**INSTRUCTIONS FOR THE TASK:**
Wherever a line in the data below holds "column", copy that line.

[Data entries]
· · ·
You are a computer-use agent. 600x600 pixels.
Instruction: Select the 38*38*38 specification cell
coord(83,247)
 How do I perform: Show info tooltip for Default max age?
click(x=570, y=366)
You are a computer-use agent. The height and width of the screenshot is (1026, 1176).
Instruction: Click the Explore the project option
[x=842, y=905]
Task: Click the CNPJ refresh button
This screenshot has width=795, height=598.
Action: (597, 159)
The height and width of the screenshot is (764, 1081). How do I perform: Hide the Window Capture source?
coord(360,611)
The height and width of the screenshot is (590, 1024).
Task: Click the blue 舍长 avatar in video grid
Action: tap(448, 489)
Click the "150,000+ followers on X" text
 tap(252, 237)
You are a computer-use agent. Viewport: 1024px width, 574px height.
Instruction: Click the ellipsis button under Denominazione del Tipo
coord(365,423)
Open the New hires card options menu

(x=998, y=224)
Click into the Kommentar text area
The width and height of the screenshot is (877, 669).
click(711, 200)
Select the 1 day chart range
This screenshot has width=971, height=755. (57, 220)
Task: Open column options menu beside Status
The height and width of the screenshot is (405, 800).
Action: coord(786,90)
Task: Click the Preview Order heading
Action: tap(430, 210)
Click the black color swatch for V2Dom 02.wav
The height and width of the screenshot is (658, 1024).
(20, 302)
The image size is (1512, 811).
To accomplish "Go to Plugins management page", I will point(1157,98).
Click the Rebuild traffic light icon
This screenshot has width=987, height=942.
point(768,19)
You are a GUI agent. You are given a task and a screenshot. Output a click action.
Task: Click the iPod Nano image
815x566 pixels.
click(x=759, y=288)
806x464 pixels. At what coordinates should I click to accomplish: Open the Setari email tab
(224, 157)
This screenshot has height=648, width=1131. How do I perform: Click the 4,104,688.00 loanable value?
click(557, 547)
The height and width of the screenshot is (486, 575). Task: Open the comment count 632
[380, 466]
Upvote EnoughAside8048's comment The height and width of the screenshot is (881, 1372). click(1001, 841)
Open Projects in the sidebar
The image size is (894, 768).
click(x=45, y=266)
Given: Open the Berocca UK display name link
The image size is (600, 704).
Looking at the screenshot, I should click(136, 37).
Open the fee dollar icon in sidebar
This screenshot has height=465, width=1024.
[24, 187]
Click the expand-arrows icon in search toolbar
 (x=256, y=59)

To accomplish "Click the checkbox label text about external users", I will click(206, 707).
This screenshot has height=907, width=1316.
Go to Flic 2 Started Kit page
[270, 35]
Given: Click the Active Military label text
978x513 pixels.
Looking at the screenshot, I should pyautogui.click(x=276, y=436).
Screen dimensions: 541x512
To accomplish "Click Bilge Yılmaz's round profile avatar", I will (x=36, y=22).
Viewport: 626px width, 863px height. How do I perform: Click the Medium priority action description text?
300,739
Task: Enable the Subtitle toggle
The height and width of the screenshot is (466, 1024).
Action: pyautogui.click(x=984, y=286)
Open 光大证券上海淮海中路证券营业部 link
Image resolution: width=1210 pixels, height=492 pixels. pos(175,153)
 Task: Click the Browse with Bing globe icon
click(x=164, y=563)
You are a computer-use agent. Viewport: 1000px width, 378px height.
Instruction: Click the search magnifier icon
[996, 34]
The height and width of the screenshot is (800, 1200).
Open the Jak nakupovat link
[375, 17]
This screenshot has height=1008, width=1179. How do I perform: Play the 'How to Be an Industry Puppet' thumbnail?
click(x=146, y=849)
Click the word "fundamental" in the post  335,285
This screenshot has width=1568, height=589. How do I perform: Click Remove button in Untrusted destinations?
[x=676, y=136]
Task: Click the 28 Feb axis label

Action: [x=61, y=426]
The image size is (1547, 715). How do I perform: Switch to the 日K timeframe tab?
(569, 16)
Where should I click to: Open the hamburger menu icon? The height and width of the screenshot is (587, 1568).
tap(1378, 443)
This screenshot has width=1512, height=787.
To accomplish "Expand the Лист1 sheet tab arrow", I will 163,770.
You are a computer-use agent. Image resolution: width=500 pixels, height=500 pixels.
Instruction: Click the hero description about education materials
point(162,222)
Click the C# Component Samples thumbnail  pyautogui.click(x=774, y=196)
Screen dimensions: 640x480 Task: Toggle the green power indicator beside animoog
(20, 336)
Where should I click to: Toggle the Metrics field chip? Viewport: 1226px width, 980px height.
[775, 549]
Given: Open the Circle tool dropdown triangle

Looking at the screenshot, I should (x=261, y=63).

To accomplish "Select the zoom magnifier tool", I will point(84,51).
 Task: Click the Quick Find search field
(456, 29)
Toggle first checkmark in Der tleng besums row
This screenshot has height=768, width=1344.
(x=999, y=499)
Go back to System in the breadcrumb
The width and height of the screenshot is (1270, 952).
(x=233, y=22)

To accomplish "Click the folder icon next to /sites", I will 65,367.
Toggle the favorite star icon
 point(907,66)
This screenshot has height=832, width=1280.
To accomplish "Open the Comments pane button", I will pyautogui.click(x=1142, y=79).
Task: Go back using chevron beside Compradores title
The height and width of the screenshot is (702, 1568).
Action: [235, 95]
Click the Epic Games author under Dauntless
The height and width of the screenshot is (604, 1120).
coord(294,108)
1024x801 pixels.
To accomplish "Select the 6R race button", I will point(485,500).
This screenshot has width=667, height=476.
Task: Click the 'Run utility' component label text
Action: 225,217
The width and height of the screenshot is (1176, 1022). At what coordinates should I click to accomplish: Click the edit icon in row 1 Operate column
· · ·
**REPLY:**
Task: Open column options menu beside Status
The width and height of the screenshot is (1176, 1022). At what coordinates should I click to accomplish: Click the edit icon in row 1 Operate column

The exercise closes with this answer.